To learn more about brushing your cat’s teeth, visit: http://partnersah.vet.cornell.edu/pet/fhc/brushing_teeth

What should I use to brush my pet’s teeth?

A soft-bristled toothbrush should be used in conjunction with cat or dog toothpaste to brush your pet’s teeth. These items are available at the Fergus Veterinary Hospital. Avoid using human toothpaste as it has ingredients that are harmful to your pet. As well, they are likely to be more willing to tolerate the animal toothpastes that come in flavours such as malt and chicken!

When should I start brushing my pet’s teeth?

You should begin to brush your pet’s teeth as soon as you get them.

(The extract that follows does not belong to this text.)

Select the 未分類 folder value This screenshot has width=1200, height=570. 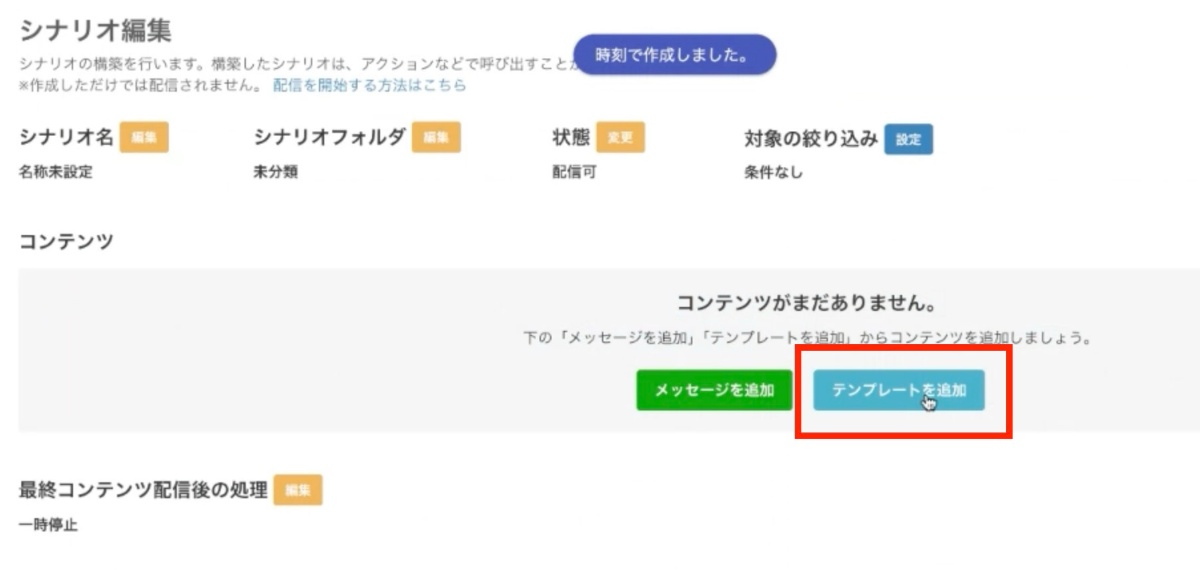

Although the puppy and kitten teeth will be replaced by adult teeth, the sooner you get them used to the brushing process, the easier it will be for everyone!

I don’t need to brush my pet’s teeth, I already give them food and treats for dental health!

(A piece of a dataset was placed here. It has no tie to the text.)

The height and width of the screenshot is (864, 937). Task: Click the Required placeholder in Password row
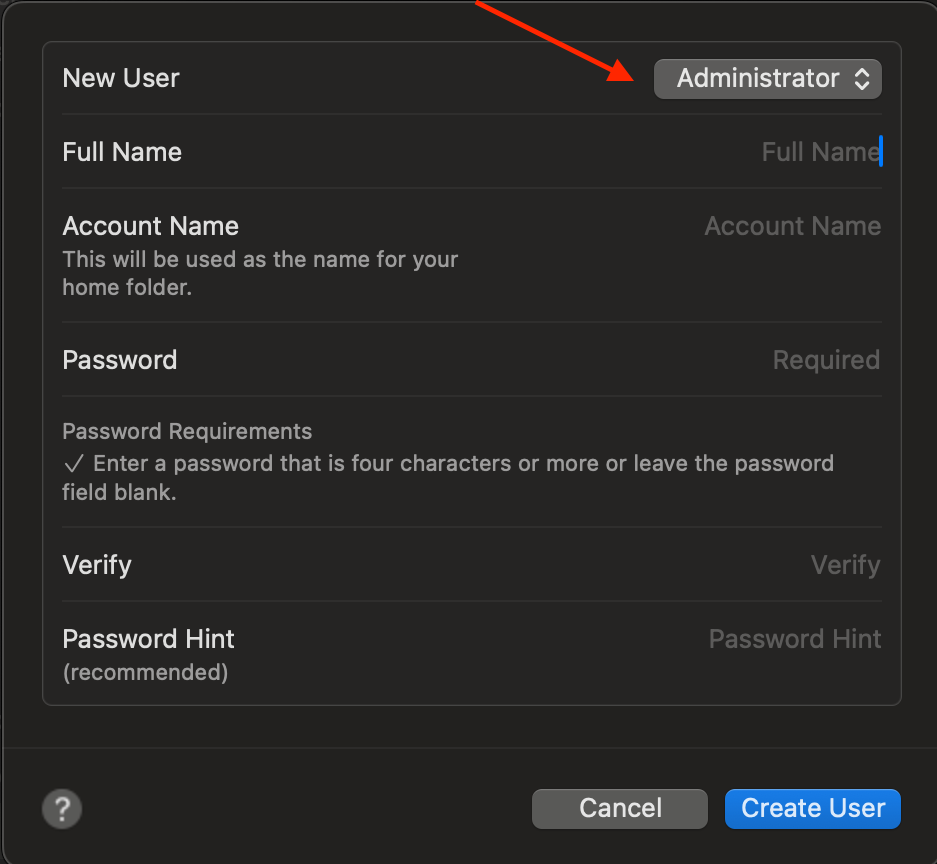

Caution should be taken when reading pet food and pet treat labels. Many of claims made are not substantiated by adequate scientific research and may be false. While dental diets are better then nothing, they are still not a total replacement for daily tooth brushing. As well, dental treats are essentially useless as a dental health tool. Speak to the Fergus Veterinary Hospital to learn which diets can aid in dental health. Furthermore, tooth brushing used in conjunction with quality dental diets to decrease the occurrence of dental illness is ideal. While dental diets will help, they will not remove all the plaque.

Why does my pet need home dental cleaning?

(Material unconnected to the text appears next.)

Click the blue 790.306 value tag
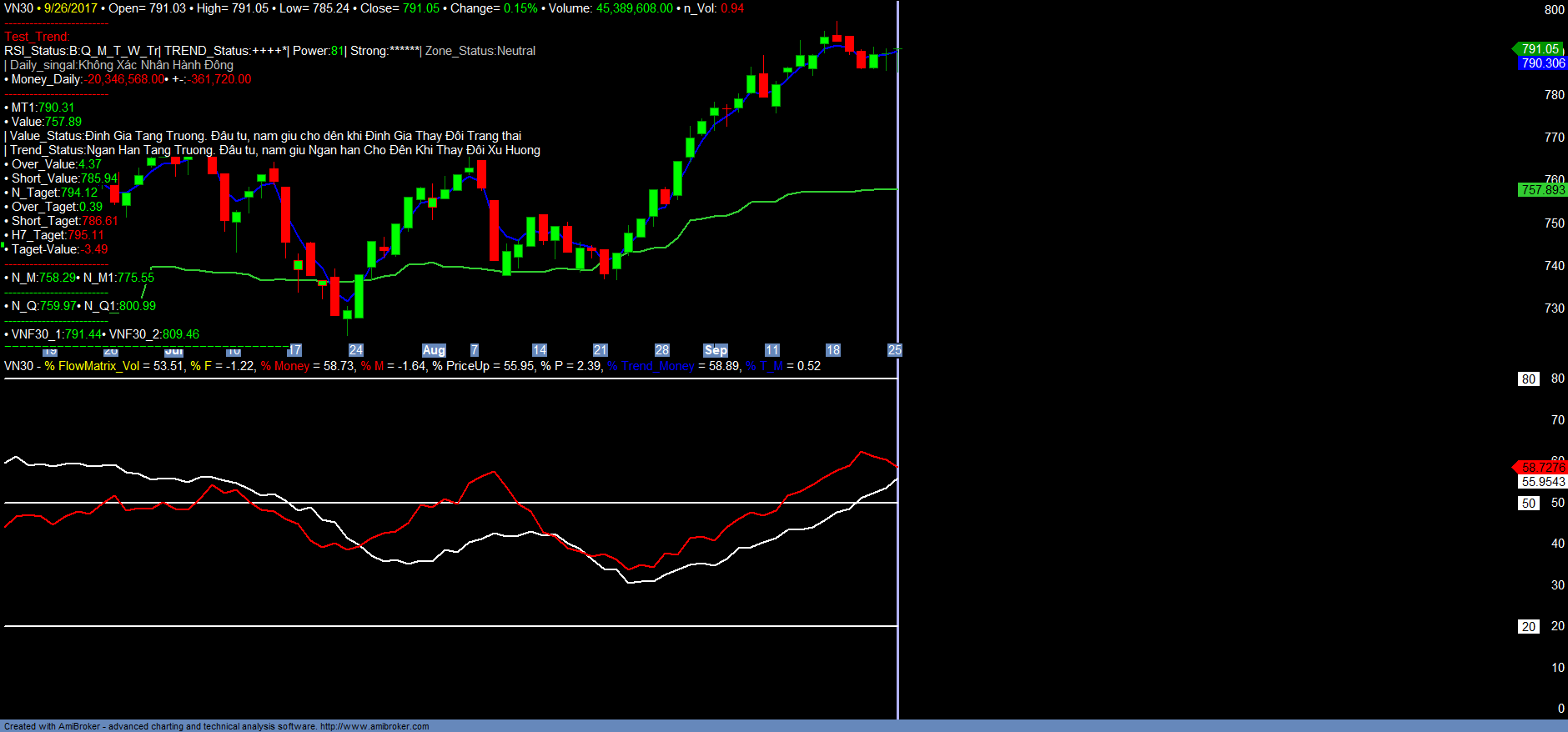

Within a couple days of a professional dental cleaning by the veterinarian, calculus can form on the teeth, which provides an optimal environment for bacterial growth and survival. These bacteria produce toxins that can cause gingivitis, and eventually periodontitis. Luckily this can be kept at bay with regular home cleaning using a soft-bristle tooth brush and dental check-ups with your veterinarian.

Why does my pet need dental check-ups?

Before beginning any home dental care routine (i.e. tooth brushing), it is recommended to have your pet’s teeth examined and cleaned by the veterinarian. This removes any existing plaque and allows for the identification of any problems that may make the tooth brushing process painful, such as resorptive lesions, or fractured crowns. Ignoring these issues may lead to objections from your pet during tooth brushing, complicating the process and teaching them to hate having this done from the start. In combination with this home care, it is still recommended to have regular dental check-ups to remove any plaque that is unreachable, and to catch small problems early when they are more easily treated and before they affect your pet’s well-being and happiness. This is no different then your dentist requesting to see you every 6 months!

How can I tell if my pet already has periodontal disease?

One tell-tale sign is bad breath, which is likely the result of an infection. Other signs may include a yellow-brown crust on the teeth, bleeding gums, a change in eating habits, tooth loss, abnormal drooling, and dropping food out of the mouth or swallowing it whole. If you notice any of these signs, your pet should be seen by the veterinarian for a dental examination.

What can happen to my pet’s teeth and what will the Fergus Veterinary Hospital do about this?

The Fergus Veterinary Hospital offers a number of dental procedures. Firstly, preventative care is performed under anaesthesia to remove damage to the mouth that is beyond tooth brushing. Once normalized, teeth are expected to be healthy and gums to heal. As well, other common issues include holes in their teeth, due to resorptive lesions and breaking teeth on bones, stones, sticks and toys. These teeth will need extraction or root canals. Additionally, plaque and tarter left unchecked invades the tissues under the gum, eventually infiltrating bone, teeth roots and the periodontal ligament. Depending on the severity, treatment may require tooth extraction. Given the long list of potential dental issues, the benefits of staying on top of your pet’s dental health are clear!